I was in the Army two years. I saw things and places I never would have seen like Arnhem Bridge and most of Berlin. The wall wasn`t up then. I passed my driving test in Berlin going through the Brandenburg Gate. When I first went there, I couldn`t believe it. Berlin was divided into four sectors, the American, the French, the Russian and ours. The rubble had been cleared in our sector but very little had been done to clear it in the Russian sector. It was in a terrible mess. We came back to Warwick and the battalion went off to Malaya but my time was nearly up so I got demobbed from Warwick. I went back to work at Stewart and Lloyds driving bulldozers reclaiming the land after it had been worked and the ironstone taken out. British Steel came into being later when all the ironstone mines were nationalised.
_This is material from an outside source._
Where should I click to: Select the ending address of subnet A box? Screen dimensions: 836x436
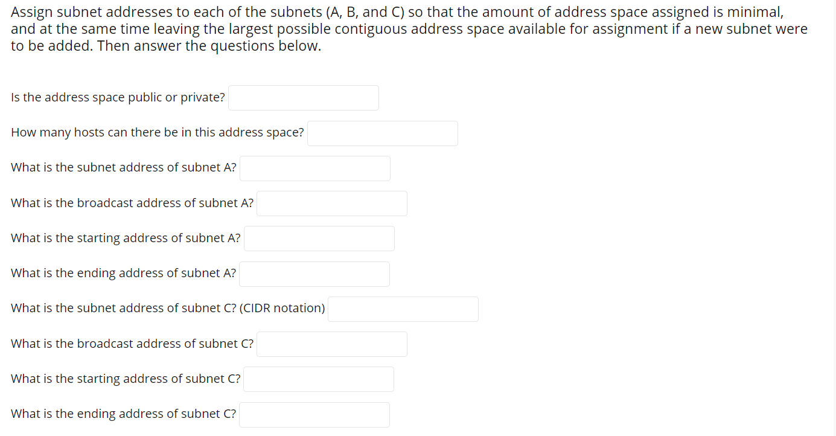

I met my wife at Marston Village Hall at a dance. She lived here in this house. In fact she was born here, Betty Woods. Her mother died and she looked after the family, Archie, Owen and Bill, and her father. When we got married I moved in to live with them. This house has a large garden and I love gardening. Strangely enough, I was not allowed to go onto my father`s garden. Only my eldest brother was allowed to help him in. I had no knowledge of gardening when I came here to live with Mr Woods. He used to grow and sell his vegetables and bedding plants. He had a big greenhouse with water pipes all round. He used to make the fire up from the outside in a big stove on the end of the greenhouse. We used to sell the produce in Colsterworth. Bett`s brother, Bill, had a shop on the High Street and he used to sell quite a bit of it.
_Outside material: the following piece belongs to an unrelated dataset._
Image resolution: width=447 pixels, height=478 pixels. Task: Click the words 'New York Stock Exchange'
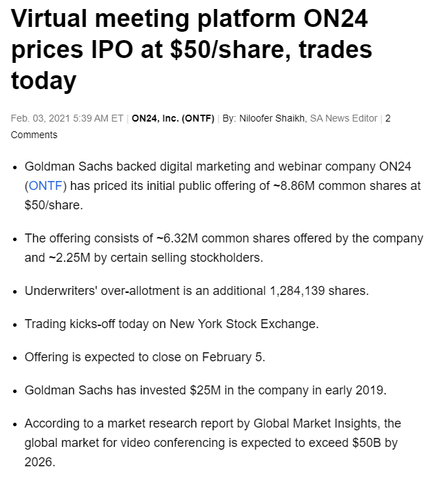pyautogui.click(x=243, y=324)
He was crippled and had an invalid car. This house has been in the family for about 85 years. Mr Ingle, who was an engineer of some sort, built it and a bloke called Pepper lived here at some time. Mr Ingle left his money to the Ingle Charity Trust. It used to be called Dunkirk House but we call it The Limes. Mr Woods put down the drive and built the wall along the bottom. The bricks that were left over went to build Blankley`s garage on the A1. There was a brickworks near here. At one time there were only four houses this side of the bridge, Pheasant Cottage, the little thatched cottage by the bridge, and Sid Moulsher`s house round the back of Pheasant Cottage near the entrance to the industrial park.
Bet`s father came from Buckinghamshire and her mother came from Marston. She was a Pearson and there are still Pearsons farming at Marston. They would go over to visit the grandparents at Marston and had to help making the butter, take the cows up, load the hay mind you that was fun being on a horse and cart. Bet went to Colsterworth School under Mr Harrison.. He was very nice though if you did anything wrong, he was like everyone else, he would square you up. The children used to take potatoes to school and cook them under the old fire in school and eat them later. They used to play in the field at the bottom of the lane and paddle in the river, though it is not possible now because of all the glass and stuff. They used to spend hours playing in the river. Bet was the youngest one of her family so when she left school she had to stay at home. This was what happened years ago, the youngest girl was expected not to go out to work or to get married but to stay at home and care for the parents when they got old.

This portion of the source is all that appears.